» WHAT IS NEEDED: Retype, exactly and with nothing added, the lines from the one showing "The height and" through the final line of the material. Omit pictures.

╭─ DATA FOR PROCESSING

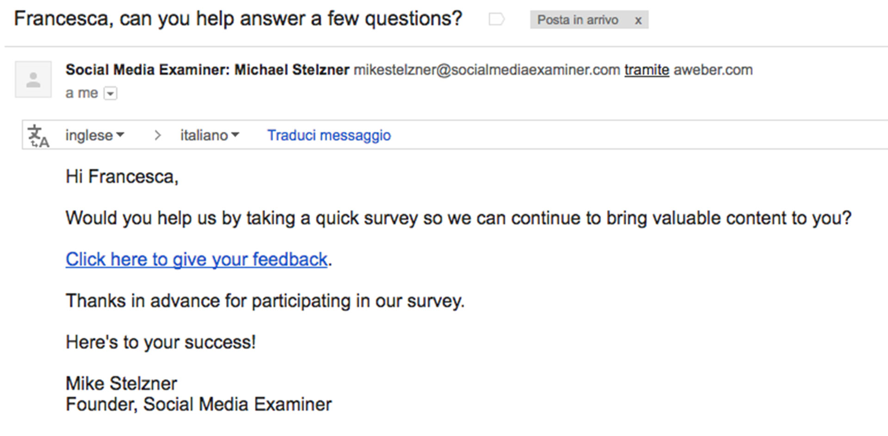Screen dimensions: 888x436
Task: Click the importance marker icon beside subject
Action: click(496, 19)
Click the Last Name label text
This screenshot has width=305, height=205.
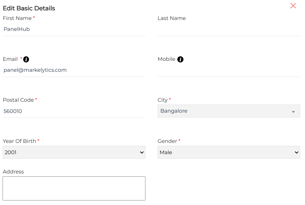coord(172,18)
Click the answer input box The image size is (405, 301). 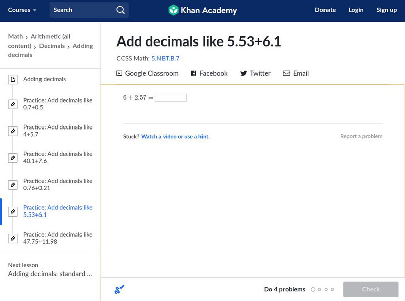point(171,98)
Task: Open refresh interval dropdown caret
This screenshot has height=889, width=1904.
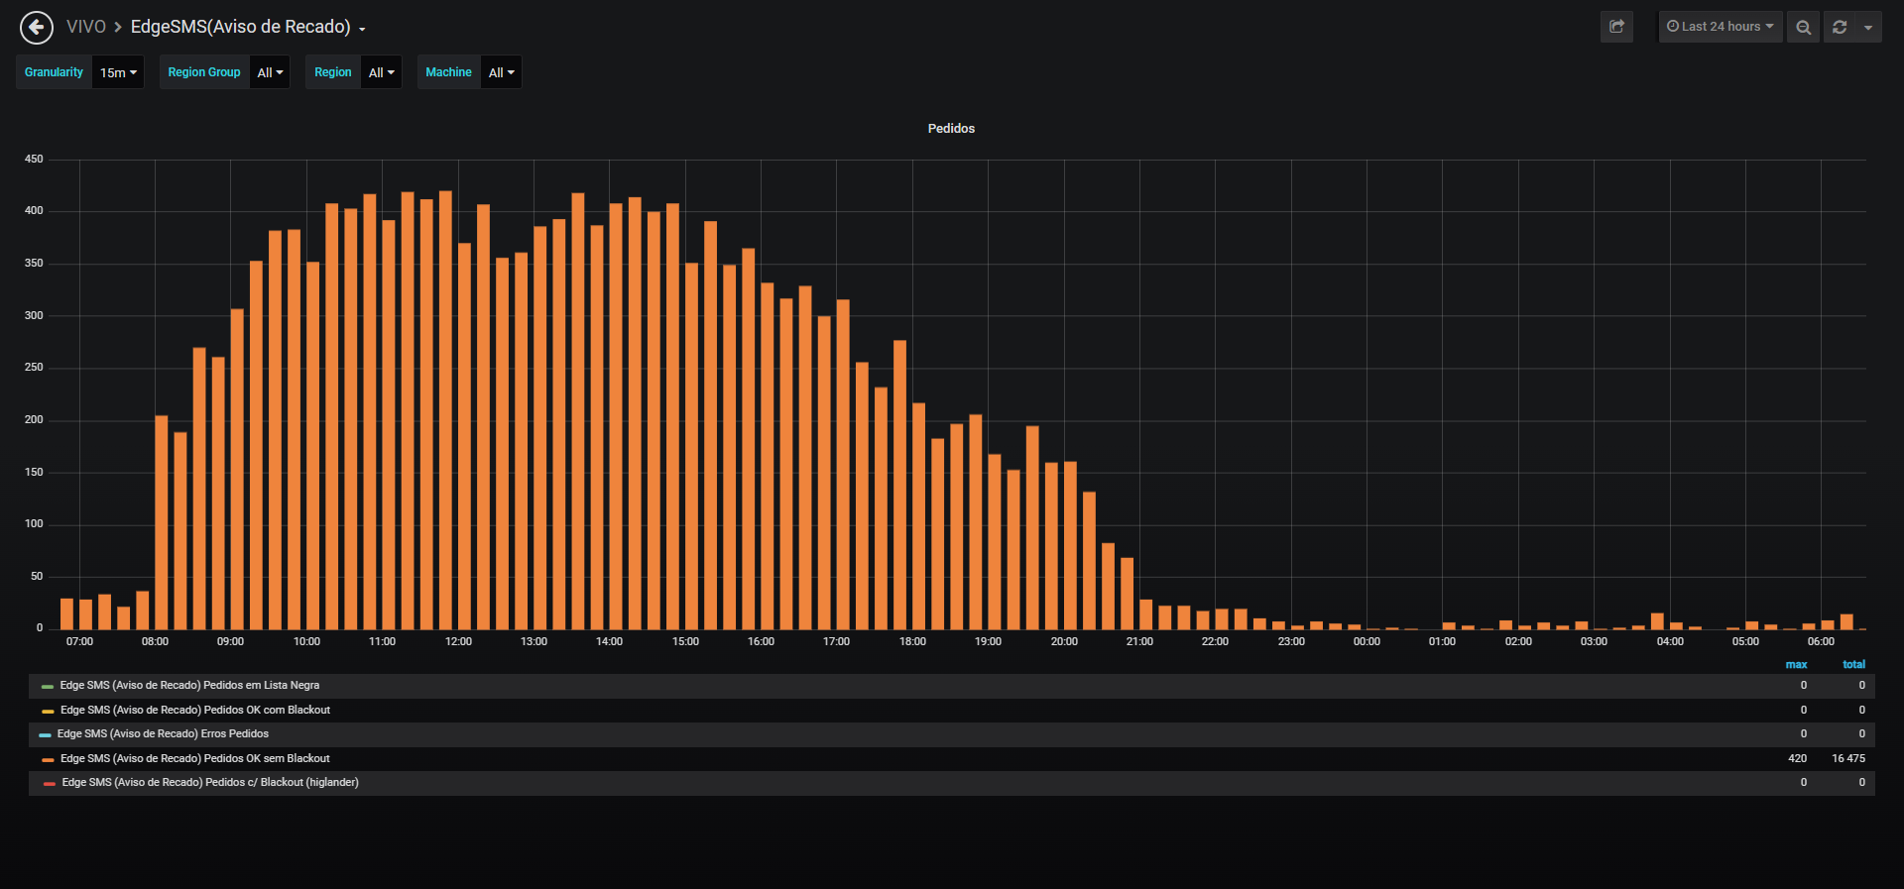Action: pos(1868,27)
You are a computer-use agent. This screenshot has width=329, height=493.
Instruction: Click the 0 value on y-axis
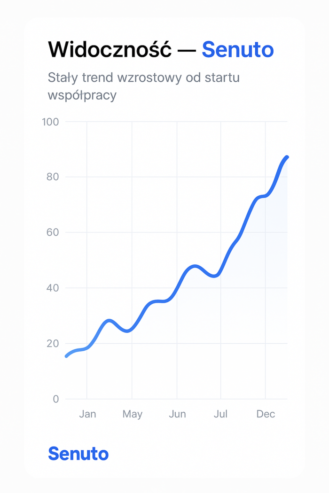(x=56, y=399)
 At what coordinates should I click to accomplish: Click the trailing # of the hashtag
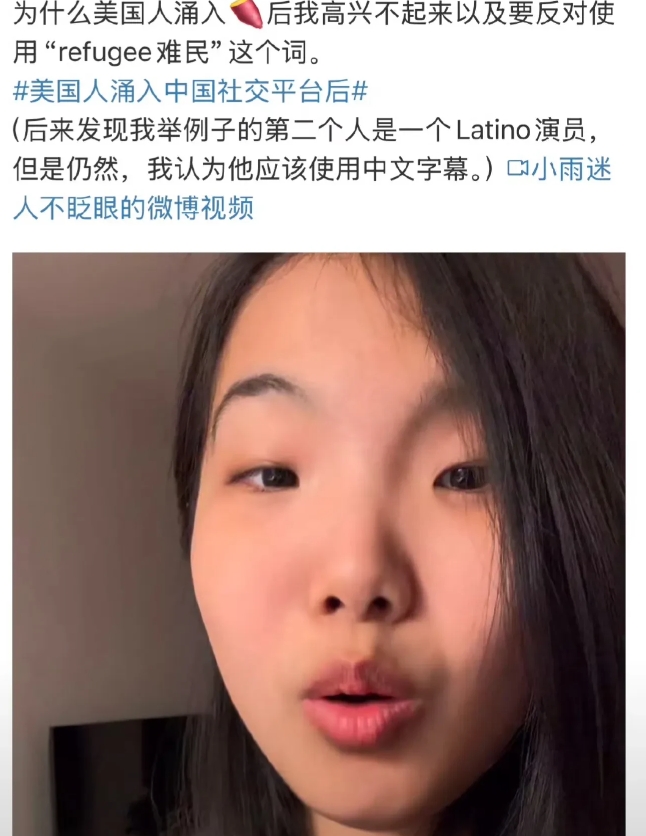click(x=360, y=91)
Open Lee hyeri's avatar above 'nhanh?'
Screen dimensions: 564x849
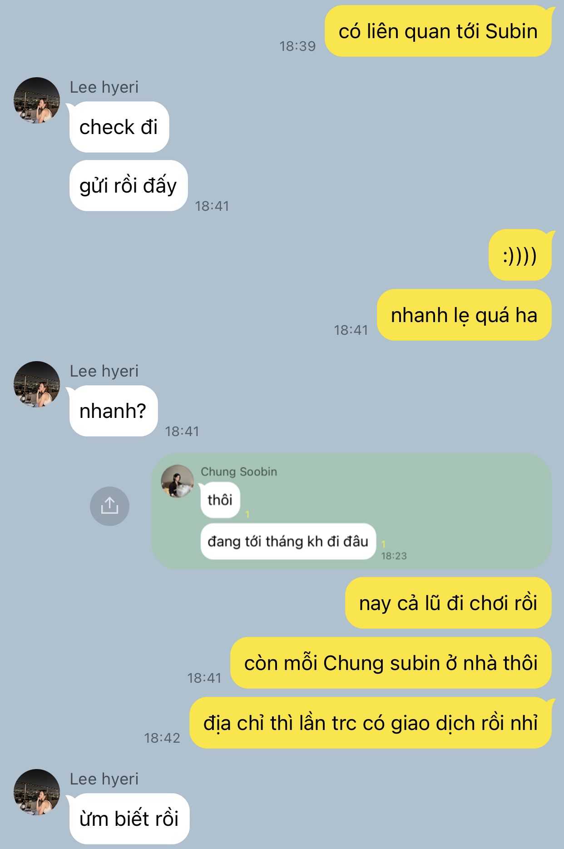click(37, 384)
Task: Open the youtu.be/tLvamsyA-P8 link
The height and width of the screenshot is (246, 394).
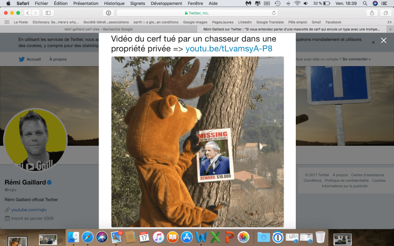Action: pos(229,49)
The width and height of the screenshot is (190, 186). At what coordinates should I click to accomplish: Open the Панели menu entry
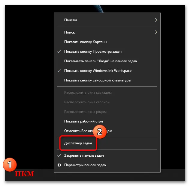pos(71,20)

╰─

» FINISHED TASK:
The height and width of the screenshot is (246, 394).
Action: pos(229,49)
The width and height of the screenshot is (190, 186). At what coordinates should I click to accomplish: Open the Панели menu entry
pos(71,20)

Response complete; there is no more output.